Normal and reverse base pairing of Iz and Oz lesions in DNA: structural implications for mutagenesis

Abstract

Although G:C to C:G mutations are known to be crucial in some key tumor genes, the exact mechanisms of these mutations are not known. Herein, we have used a density functional theoretical approach to investigate the mechanisms of G:C to C:G mutations induced by 2,5-diamino-4H-imidazol-4-one (Iz), and its hydrolysed product 2,2,4-triamino-5(2H)-oxazolone (Oz) formed due to oxidative degradation of guanine (G) and 8-oxoguanine (8-oxoG). Structures, binding energies and electronic properties of different base pair complexes involving the most stable tautomers of Iz and Oz were studied in detail by considering the nucleobase and nucleoside models. It is shown that the most stable keto tautomer of anti-Iz makes the most stable base pair complex with G by adopting a reverse base pairing orientation.

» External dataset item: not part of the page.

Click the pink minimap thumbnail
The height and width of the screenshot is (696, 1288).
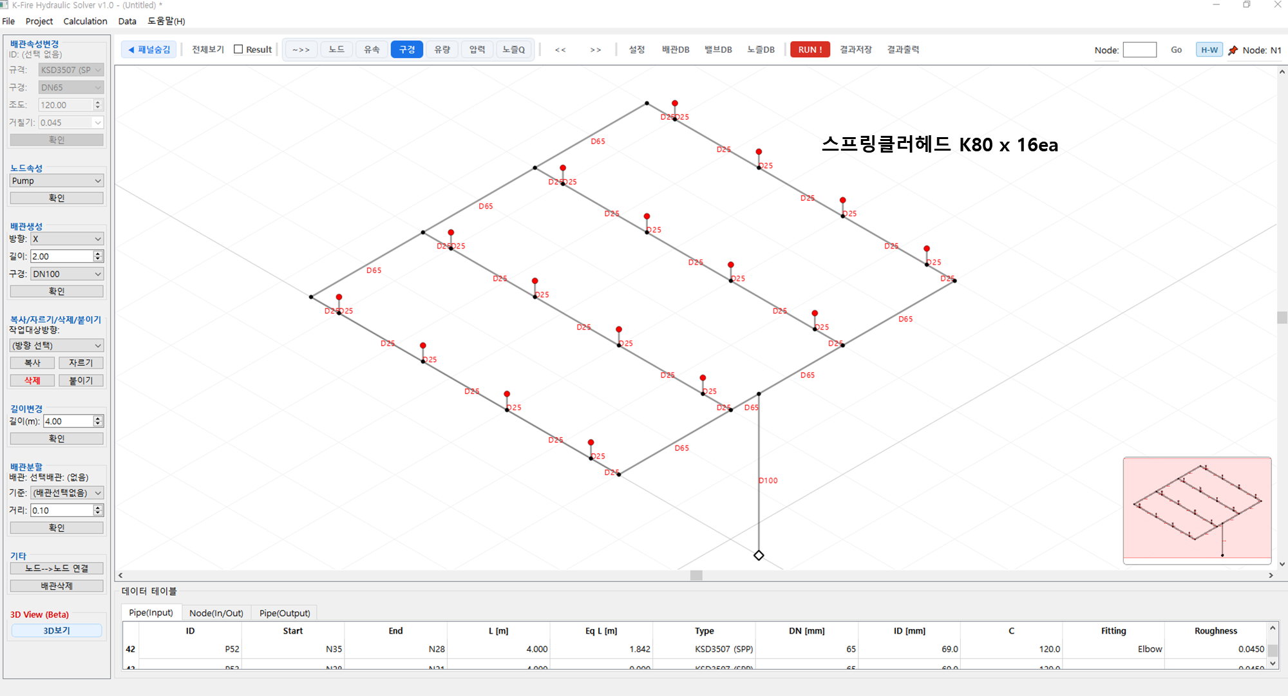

It is further found that the most stable keto tautomer of anti-Oz favors insertion of G opposite it and the resulting base pair complex is stabilized by both the normal and reverse base pairing orientations. As the reverse base pairing structures would be difficult to occur in physiological DNA, it may be proposed that the insertion of G opposite normal Oz may be mainly responsible for the observed G to C mutations in DNA. The results obtained in the present study can be helpful for further structural studies on Iz and Oz lesions in DNA in presence of different DNA polymerases to unravel the mechanisms of G to C mutations observed in carcinogenic genes.